Ho оставим в стороне принципиально, последовательно злых бесов; для непоследовательно добрых, т. е. слабых людей чисто прагматическая вера также не реализуема. Ценность религиозного акта состоит в том, что слабый человек, вступая в общение с Богом, получает духовную поддержку со стороны существа, бесконечно сильного, предвечно осуществившего в себе все возможности совершенства, о которых только смеет мечтать наше робкое воображение. Очевидно, что самое существование молитвы, вместе с тем и вся прагматическая истина ее, возможны лишь в том случае, если молящийся воспринимает Бога, как нечто, данное ему a priori no отношению к факту молитвы. Или, употребляя выражение Бутру, вера психологически возможна лишь постольку, поскольку мы убеждены, что Бог существует независимо от того, верим мы в него или нет. Это не значит, что предпосылкой религиозных переживаний является какой-то иной, вне актов веры лежащий путь постижение Бога; но в каждом конкретном акте веры Божество дано с окраской априорности, дано, как истина не практического только, а в то же время „спекулятивного“ характера, как реальность, признаваемая и сердцем, и разумом. Примат сердечной веры над интеллектуальным признанием догматической истины не будет, конечно, оспаривать ни один христианин: ведь к вечному спасению ведет только сердечная вера, ведь интеллектуально „и бесы веруют“. Но никогда действительно ортодоксальный христианин не согласится с тем, что догматы интеллектуально пусты, совершенно чужды разуму и не интересны для него.
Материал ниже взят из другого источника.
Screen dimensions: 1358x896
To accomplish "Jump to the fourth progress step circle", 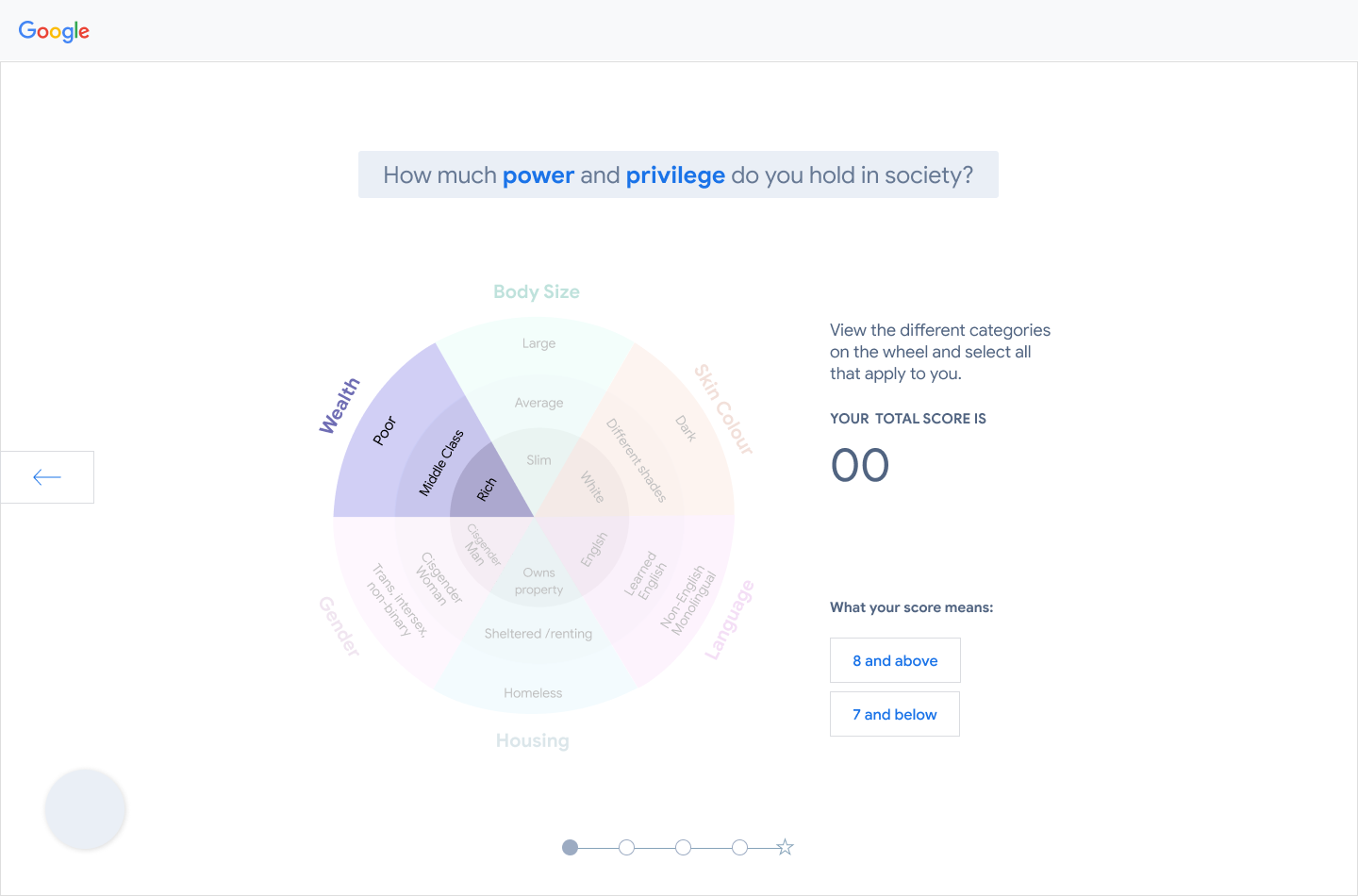I will (x=739, y=847).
Правда, и Ле-Руа уверяет, что его точка зрения не противоречит интеллектуальному признанию истин веры, что она допускает даже философскую разработку догматов, поскольку эта последняя, чисто человеческая деятельность, подверженная всем ошибкам и несовершенствам наших земных дел, не присваивает себе абсолютного божественного авторитета. Но такого рода утверждение плохо вяжутся и с его общей позицией, и с его анализом отдельных конкретных догматов. Какой бы догмат он ни разбирал, в итоге всегда оказывается, что санкционированная церковью религиозная „истина“ не только лишена положительного познавательного содержания, но не заключает в себе даже никакой познавательной проблемы, ибо самая постановка соответственного вопроса возможна лишь на почве таких предпосылок, мнимость которых доказана современной философией (так напр., догмат о пресуществлении предполагает, что в вещах имеется отличная от их свойств сущность, и т. п.). Ясно, что при таких условиях не мыслима интеллектуальная санкция религиозной истины ни в какой форме, не говоря уже о теологии, или философской системе богопознания.